From the first entry to the last, copy the material exactly as it stands.
DATA FOR THE TASK Block Start
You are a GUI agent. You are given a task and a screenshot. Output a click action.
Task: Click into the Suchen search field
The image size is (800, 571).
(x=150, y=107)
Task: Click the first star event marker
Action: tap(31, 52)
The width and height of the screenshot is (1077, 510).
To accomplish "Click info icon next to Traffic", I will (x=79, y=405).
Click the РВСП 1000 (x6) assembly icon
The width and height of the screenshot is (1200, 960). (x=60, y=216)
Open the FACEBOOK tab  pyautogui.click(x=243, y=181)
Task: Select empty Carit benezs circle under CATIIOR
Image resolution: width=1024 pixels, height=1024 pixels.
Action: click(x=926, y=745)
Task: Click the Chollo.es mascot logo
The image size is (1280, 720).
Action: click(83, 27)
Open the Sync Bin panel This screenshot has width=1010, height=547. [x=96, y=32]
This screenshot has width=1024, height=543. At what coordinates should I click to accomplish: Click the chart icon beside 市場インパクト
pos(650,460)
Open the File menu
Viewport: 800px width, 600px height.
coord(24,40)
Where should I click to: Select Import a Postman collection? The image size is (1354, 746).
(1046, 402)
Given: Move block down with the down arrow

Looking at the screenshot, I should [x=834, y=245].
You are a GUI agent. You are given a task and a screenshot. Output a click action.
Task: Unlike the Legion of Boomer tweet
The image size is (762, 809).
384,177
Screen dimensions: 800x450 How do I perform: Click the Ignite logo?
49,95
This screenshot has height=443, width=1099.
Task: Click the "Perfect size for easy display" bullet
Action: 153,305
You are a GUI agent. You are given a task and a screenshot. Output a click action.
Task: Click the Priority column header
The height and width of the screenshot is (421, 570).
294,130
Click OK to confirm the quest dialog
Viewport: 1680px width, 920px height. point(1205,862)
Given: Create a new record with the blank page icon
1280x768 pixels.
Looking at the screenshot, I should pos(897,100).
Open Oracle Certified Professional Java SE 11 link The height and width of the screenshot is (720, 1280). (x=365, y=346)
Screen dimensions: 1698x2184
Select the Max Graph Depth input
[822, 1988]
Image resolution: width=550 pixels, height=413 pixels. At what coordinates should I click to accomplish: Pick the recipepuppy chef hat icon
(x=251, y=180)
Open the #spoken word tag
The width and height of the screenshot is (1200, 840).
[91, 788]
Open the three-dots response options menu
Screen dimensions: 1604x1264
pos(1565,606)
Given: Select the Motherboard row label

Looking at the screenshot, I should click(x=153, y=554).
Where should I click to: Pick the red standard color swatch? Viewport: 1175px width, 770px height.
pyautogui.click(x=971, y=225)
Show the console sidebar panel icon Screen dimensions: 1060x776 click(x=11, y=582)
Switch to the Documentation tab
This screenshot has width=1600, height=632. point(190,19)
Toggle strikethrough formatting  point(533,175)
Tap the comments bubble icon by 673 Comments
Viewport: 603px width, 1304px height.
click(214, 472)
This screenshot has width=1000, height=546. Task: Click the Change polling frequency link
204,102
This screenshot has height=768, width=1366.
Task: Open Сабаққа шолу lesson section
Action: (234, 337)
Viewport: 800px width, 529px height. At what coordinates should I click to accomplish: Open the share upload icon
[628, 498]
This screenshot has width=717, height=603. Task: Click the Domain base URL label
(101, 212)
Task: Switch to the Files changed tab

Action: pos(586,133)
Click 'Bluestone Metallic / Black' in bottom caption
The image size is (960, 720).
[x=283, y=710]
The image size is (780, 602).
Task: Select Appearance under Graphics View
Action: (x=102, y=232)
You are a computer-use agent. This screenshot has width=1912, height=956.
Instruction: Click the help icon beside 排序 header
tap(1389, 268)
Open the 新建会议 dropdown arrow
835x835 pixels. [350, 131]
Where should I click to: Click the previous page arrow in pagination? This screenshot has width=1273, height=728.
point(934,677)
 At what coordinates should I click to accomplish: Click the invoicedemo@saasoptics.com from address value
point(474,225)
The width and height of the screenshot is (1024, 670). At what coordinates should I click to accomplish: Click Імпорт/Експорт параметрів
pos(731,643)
DATA FOR THE TASK Block End
__RESPONSE BELOW__.
You are a GUI agent. You are given a task and a screenshot. Output a click action.
Task: Click into the Suchen search field
The image size is (800, 571).
(x=150, y=107)
Task: Click the first star event marker
Action: tap(31, 52)
The width and height of the screenshot is (1077, 510).
To accomplish "Click info icon next to Traffic", I will (x=79, y=405).
Click the РВСП 1000 (x6) assembly icon
The width and height of the screenshot is (1200, 960). (x=60, y=216)
Open the FACEBOOK tab  pyautogui.click(x=243, y=181)
Task: Select empty Carit benezs circle under CATIIOR
Image resolution: width=1024 pixels, height=1024 pixels.
Action: click(x=926, y=745)
Task: Click the Chollo.es mascot logo
The image size is (1280, 720).
Action: click(83, 27)
Open the Sync Bin panel This screenshot has width=1010, height=547. [x=96, y=32]
This screenshot has width=1024, height=543. At what coordinates should I click to accomplish: Click the chart icon beside 市場インパクト
pos(650,460)
Open the File menu
Viewport: 800px width, 600px height.
coord(24,40)
Where should I click to: Select Import a Postman collection? The image size is (1354, 746).
(1046, 402)
Given: Move block down with the down arrow

Looking at the screenshot, I should [x=834, y=245].
You are a GUI agent. You are given a task and a screenshot. Output a click action.
Task: Unlike the Legion of Boomer tweet
The image size is (762, 809).
384,177
Screen dimensions: 800x450 How do I perform: Click the Ignite logo?
49,95
This screenshot has height=443, width=1099.
Task: Click the "Perfect size for easy display" bullet
Action: 153,305
You are a GUI agent. You are given a task and a screenshot. Output a click action.
Task: Click the Priority column header
The height and width of the screenshot is (421, 570).
294,130
Click OK to confirm the quest dialog
Viewport: 1680px width, 920px height. point(1205,862)
Given: Create a new record with the blank page icon
1280x768 pixels.
Looking at the screenshot, I should pos(897,100).
Open Oracle Certified Professional Java SE 11 link The height and width of the screenshot is (720, 1280). (x=365, y=346)
Screen dimensions: 1698x2184
Select the Max Graph Depth input
[822, 1988]
Image resolution: width=550 pixels, height=413 pixels. At what coordinates should I click to accomplish: Pick the recipepuppy chef hat icon
(x=251, y=180)
Open the #spoken word tag
The width and height of the screenshot is (1200, 840).
[91, 788]
Open the three-dots response options menu
Screen dimensions: 1604x1264
pos(1565,606)
Given: Select the Motherboard row label

Looking at the screenshot, I should click(x=153, y=554).
Where should I click to: Pick the red standard color swatch? Viewport: 1175px width, 770px height.
pyautogui.click(x=971, y=225)
Show the console sidebar panel icon Screen dimensions: 1060x776 click(x=11, y=582)
Switch to the Documentation tab
This screenshot has width=1600, height=632. point(190,19)
Toggle strikethrough formatting  point(533,175)
Tap the comments bubble icon by 673 Comments
Viewport: 603px width, 1304px height.
click(214, 472)
This screenshot has width=1000, height=546. Task: Click the Change polling frequency link
204,102
This screenshot has height=768, width=1366.
Task: Open Сабаққа шолу lesson section
Action: (234, 337)
Viewport: 800px width, 529px height. At what coordinates should I click to accomplish: Open the share upload icon
[628, 498]
This screenshot has width=717, height=603. Task: Click the Domain base URL label
(101, 212)
Task: Switch to the Files changed tab

Action: pos(586,133)
Click 'Bluestone Metallic / Black' in bottom caption
The image size is (960, 720).
[x=283, y=710]
The image size is (780, 602).
Task: Select Appearance under Graphics View
Action: (x=102, y=232)
You are a computer-use agent. This screenshot has width=1912, height=956.
Instruction: Click the help icon beside 排序 header
tap(1389, 268)
Open the 新建会议 dropdown arrow
835x835 pixels. [350, 131]
Where should I click to: Click the previous page arrow in pagination? This screenshot has width=1273, height=728.
point(934,677)
 At what coordinates should I click to accomplish: Click the invoicedemo@saasoptics.com from address value
point(474,225)
The width and height of the screenshot is (1024, 670). At what coordinates should I click to accomplish: Click Імпорт/Експорт параметрів
pos(731,643)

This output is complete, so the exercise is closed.